C’est pour cette raison que les crédits à taux variables ou révisables sont toujours nettement moins chers que les crédits à taux fixes : lorsque vous acceptez de prendre un crédit indexé sur le niveau des taux à court terme, c’est vous qui prenez le risque de taux à la place de la banque (des mensualités plus élevée) et cette dernière peut donc se permettre de prendre une marge moins élevée. Naturellement, si la banque centrale fait trop remonter les taux, les emprunteurs endettés à taux variable risquent de se trouver en difficulté et on en revient au risque de crédit. C’est d’ailleurs précisément ce qui a déclenché la fameuse crise dite des subprimes.

Bank run !

Donc, quand une banque perd de l’argent, c’est l’argent des actionnaires qui passe à la trappe – du moins tant qu’il y en a [4]. Mais quand il n’y en a plus, quand le capital est déjà à zéro, ce sont les créanciers de la banque qui vont payer les pots cassés ; or, vous l’avez compris, vous êtes des créanciers de la banque. Bien sûr, notre banque ABC est tout à fait théorique : dans la pratique, les banques empruntent aussi de l’argent sur les marchés financiers (en émettant des obligations), aux autres banques (sur le marché interbancaire) ou auprès de la banque centrale... mais vous faites tout de même parti du lot.

Et voilà le problème : si, par hypothèse, 20% des crédits accordés par la banque ABC ne sont pas remboursés – c’est-à-dire que les $10 de capital sont déjà consommés – ce que savent tous les créanciers de la banque, c’est qu’il n’y aura pas assez d’argent pour rembourser tout le monde : certains d’entre eux vont y laisser des plumes. C’est pour cette raison que, quand une banque donne de sérieux signes de faiblesses, on assiste de temps en temps à un bank run ; c’est-à-dire que les déposants cherchent par tous les moyens à récupérer leur argent pour ne pas être les derniers (et donc les dindons de la farce) en cas de faillite. Naturellement, le bank run lui-même accélère la chute de la banque.

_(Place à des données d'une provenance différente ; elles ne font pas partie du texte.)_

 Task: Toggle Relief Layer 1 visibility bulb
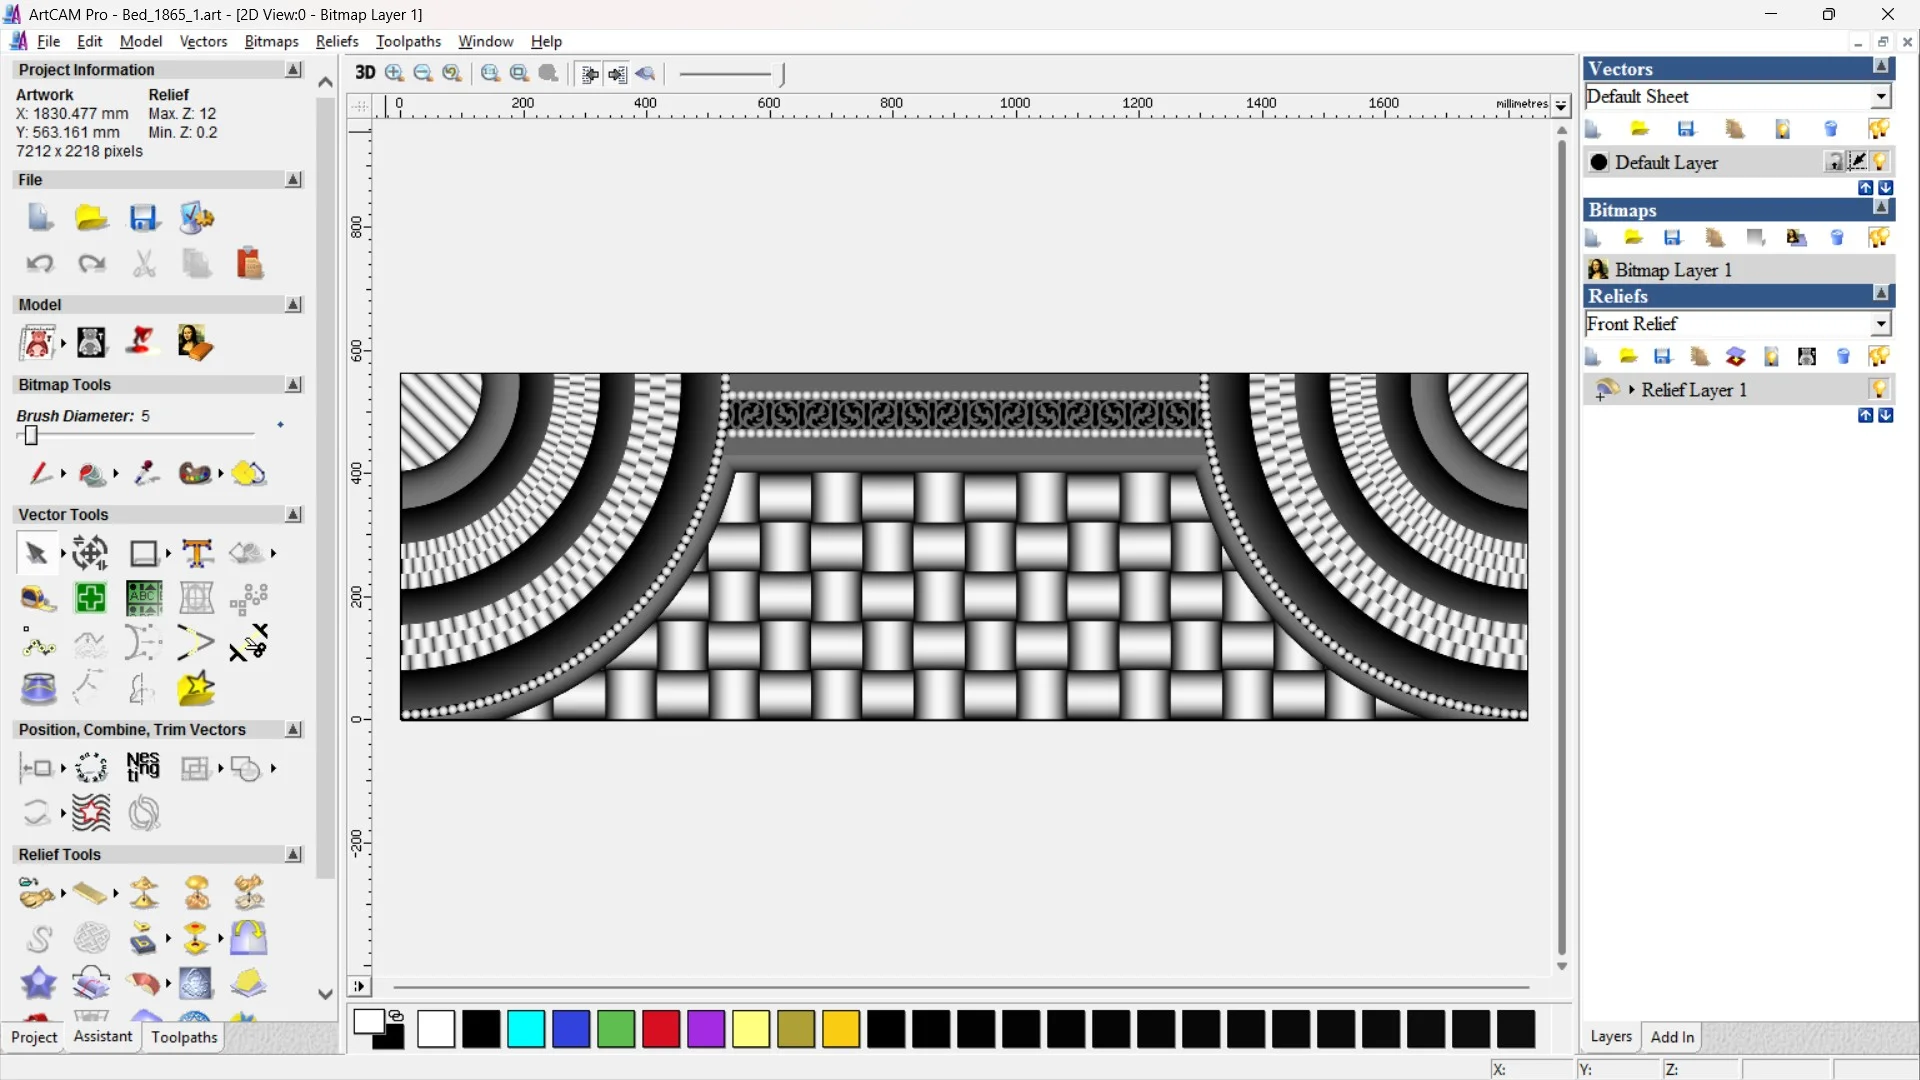click(x=1879, y=389)
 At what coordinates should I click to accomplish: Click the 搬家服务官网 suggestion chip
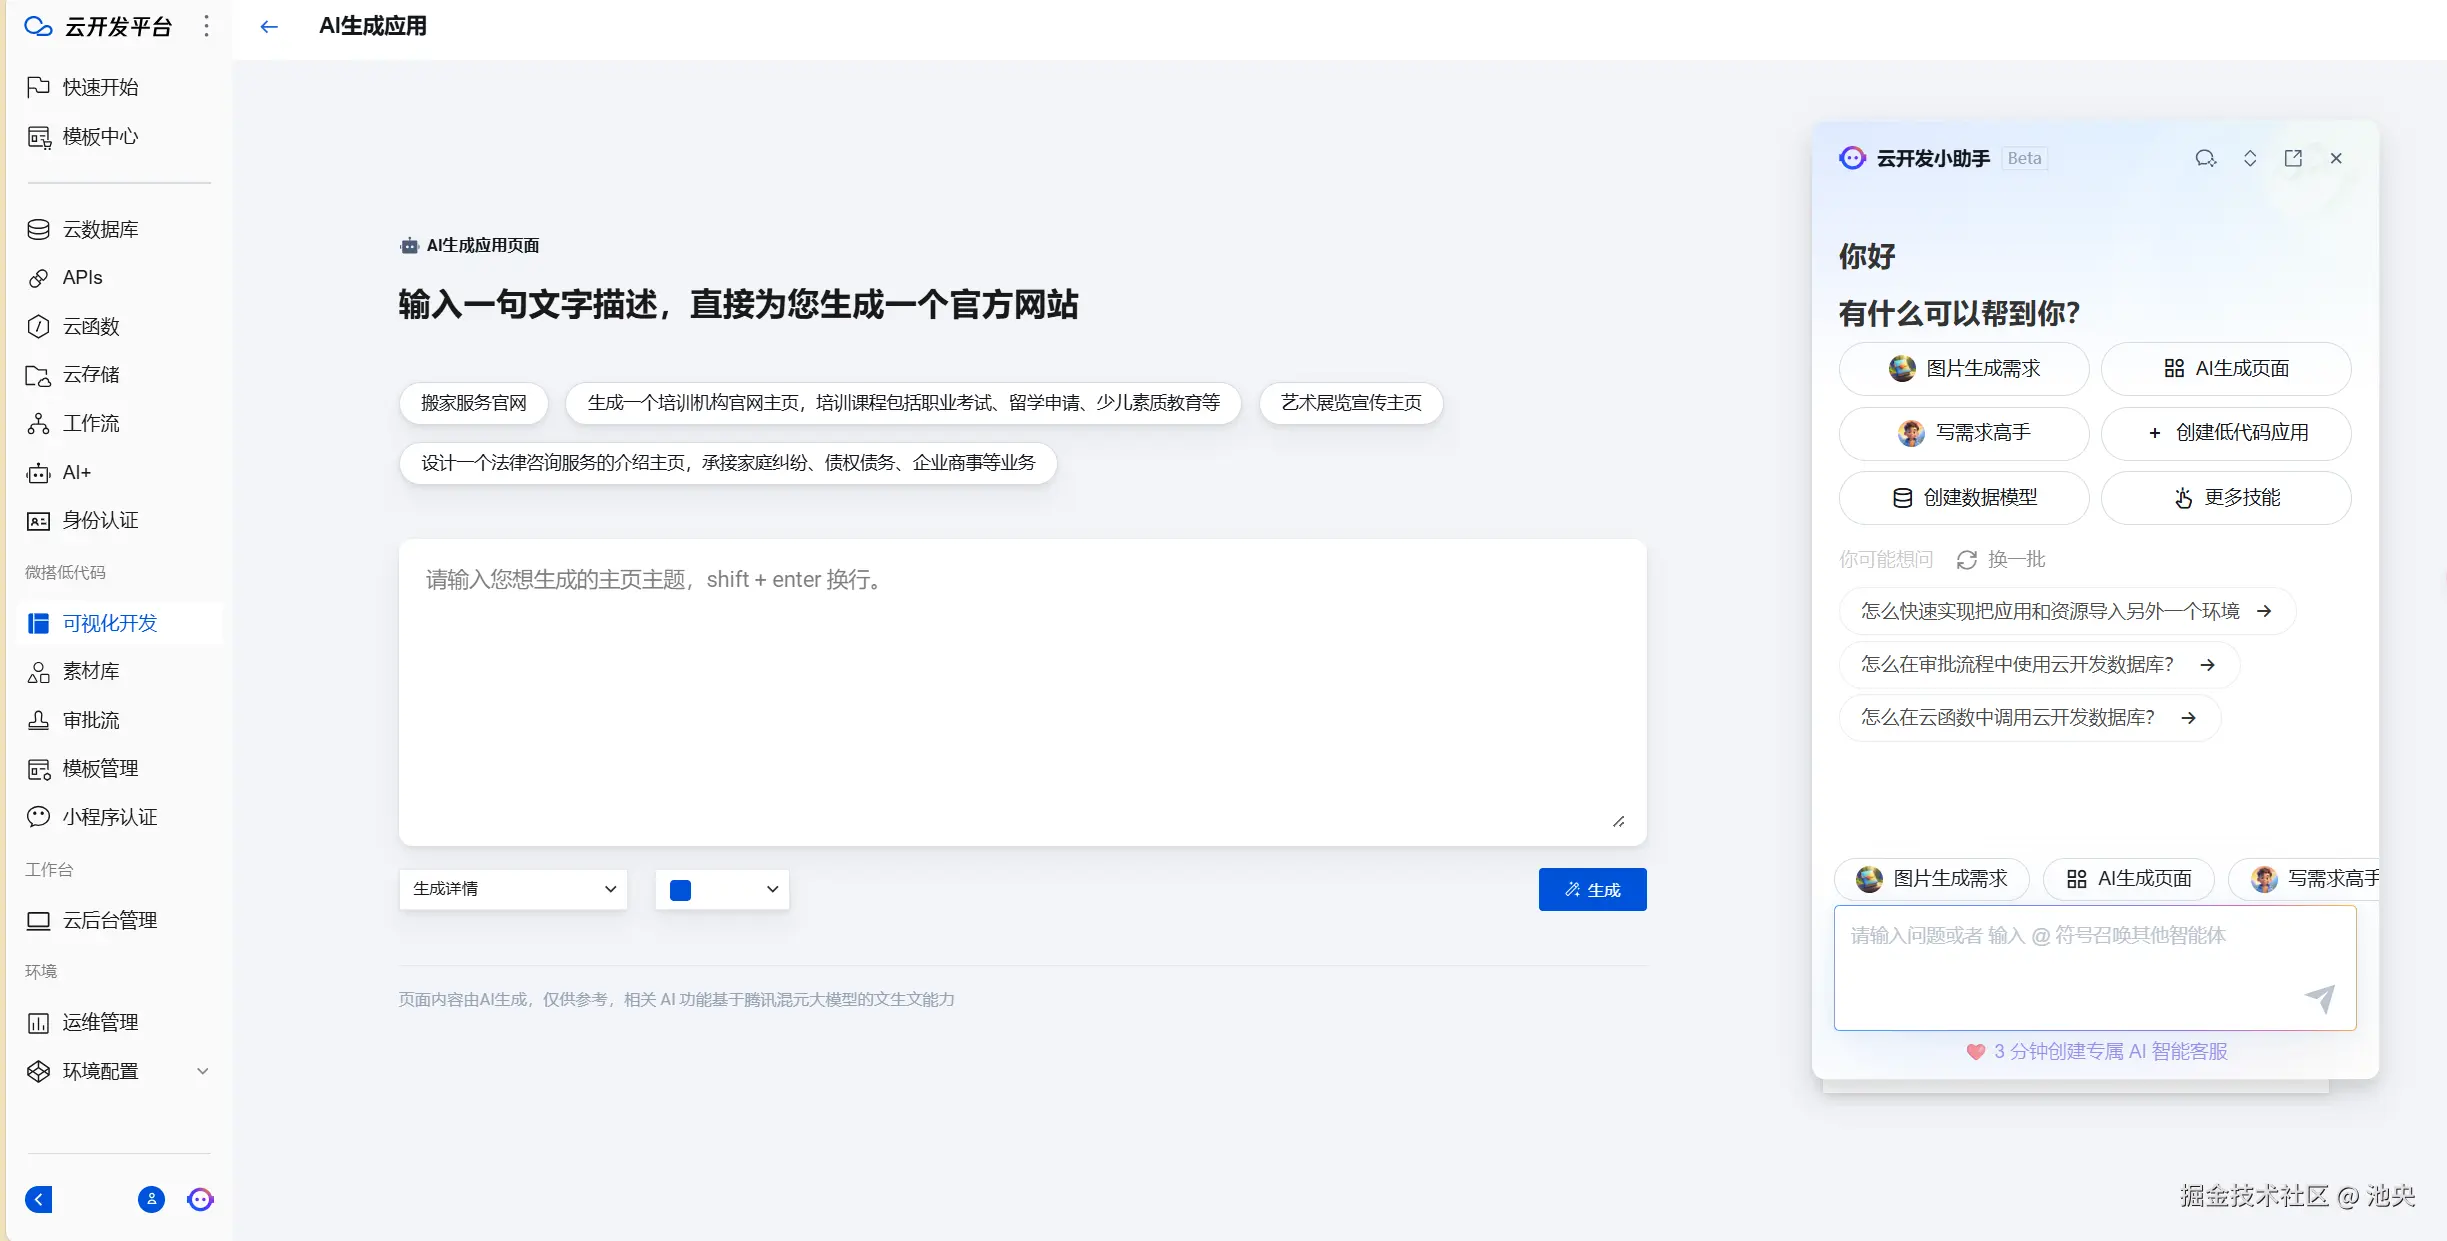click(474, 403)
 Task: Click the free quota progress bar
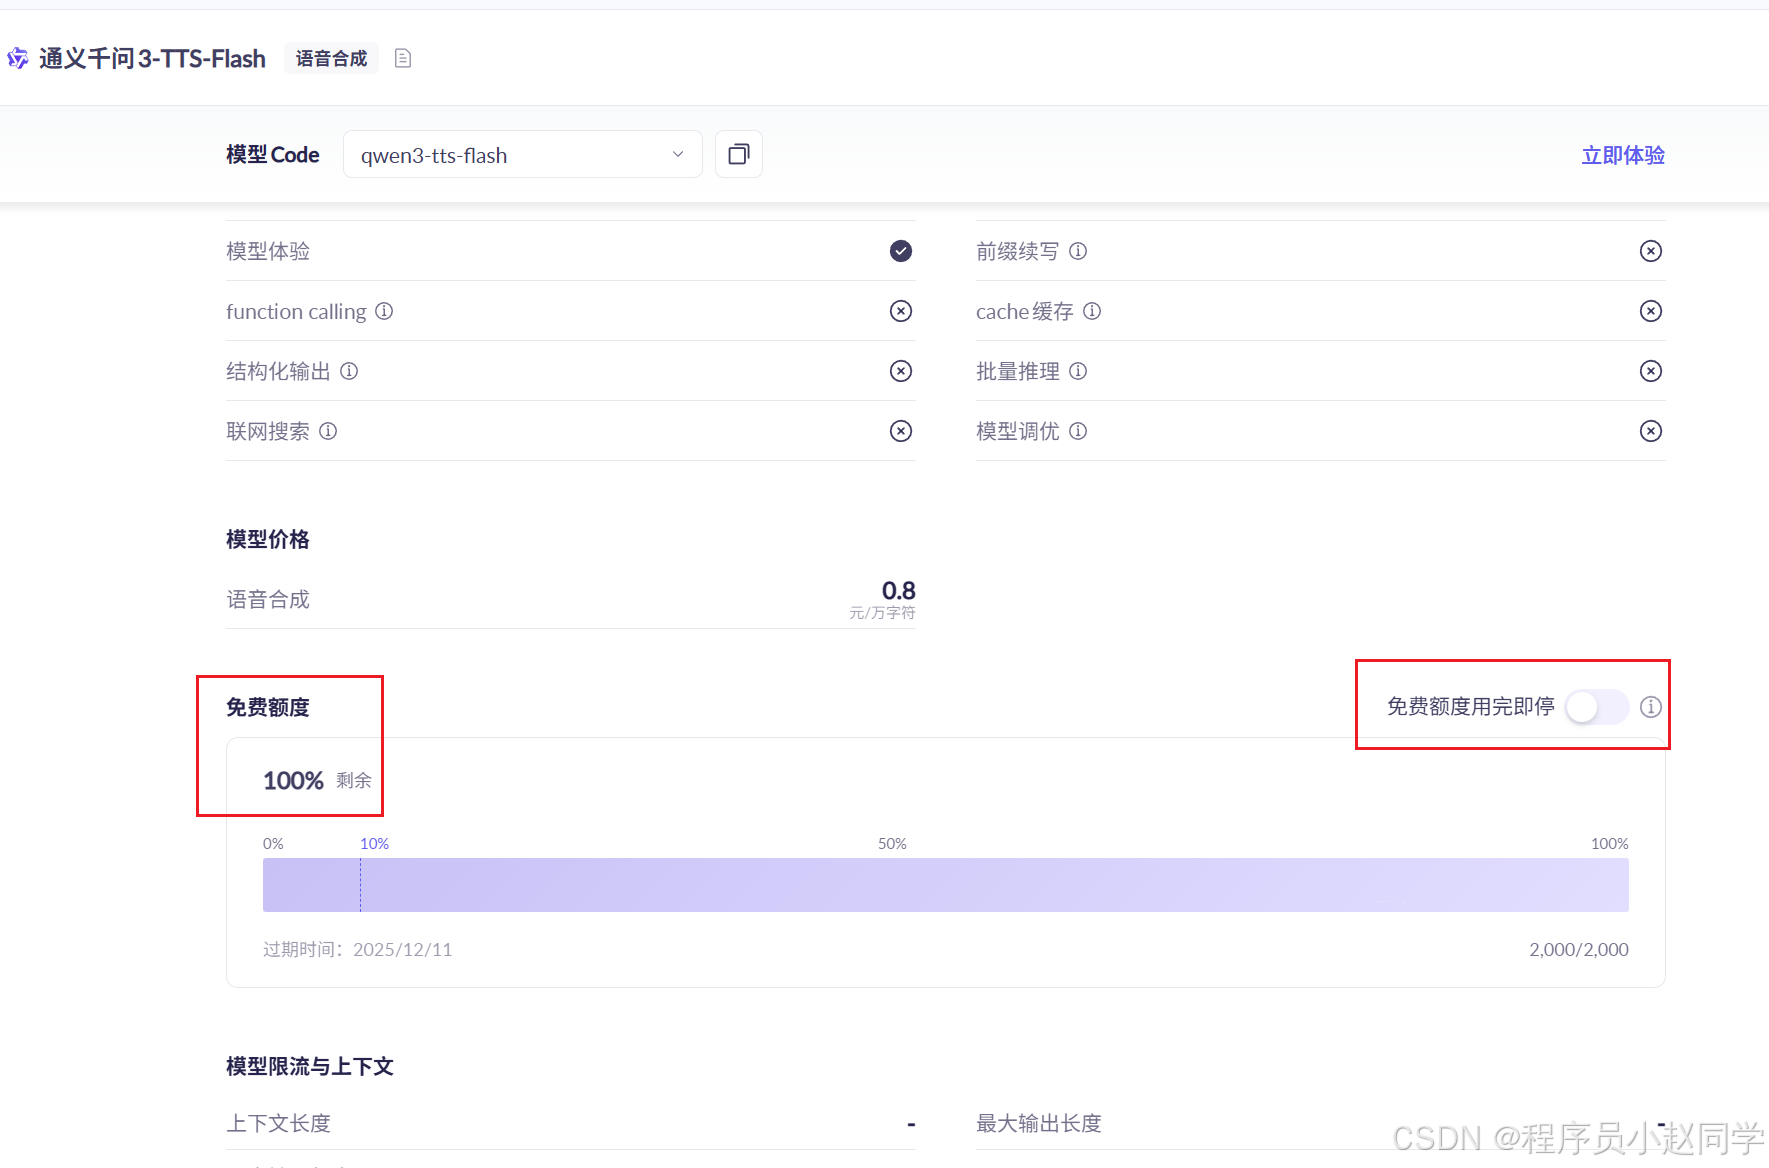tap(945, 884)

De ce qui précède, le lecteur aura compris que, pour le banquier, la gestion de ces risques et de l’effet de levier de la banque sont des conditions de survie et, partant, que les banques sont naturellement des institutions très prudentes qui, comme on dit, ne prêtent qu’aux riches. J’ai bien dit « naturellement ». Quand l’État s’en mêle, nous le verrons une prochaine fois, les banques peuvent tout à fait se transformer en gigantesques ballons de baudruche avec des effets de levier de l'ordre de 30x à 50x (Laiki Bank au 31/12/2011 par exemple...) et entraîner toute une économie dans leur chute.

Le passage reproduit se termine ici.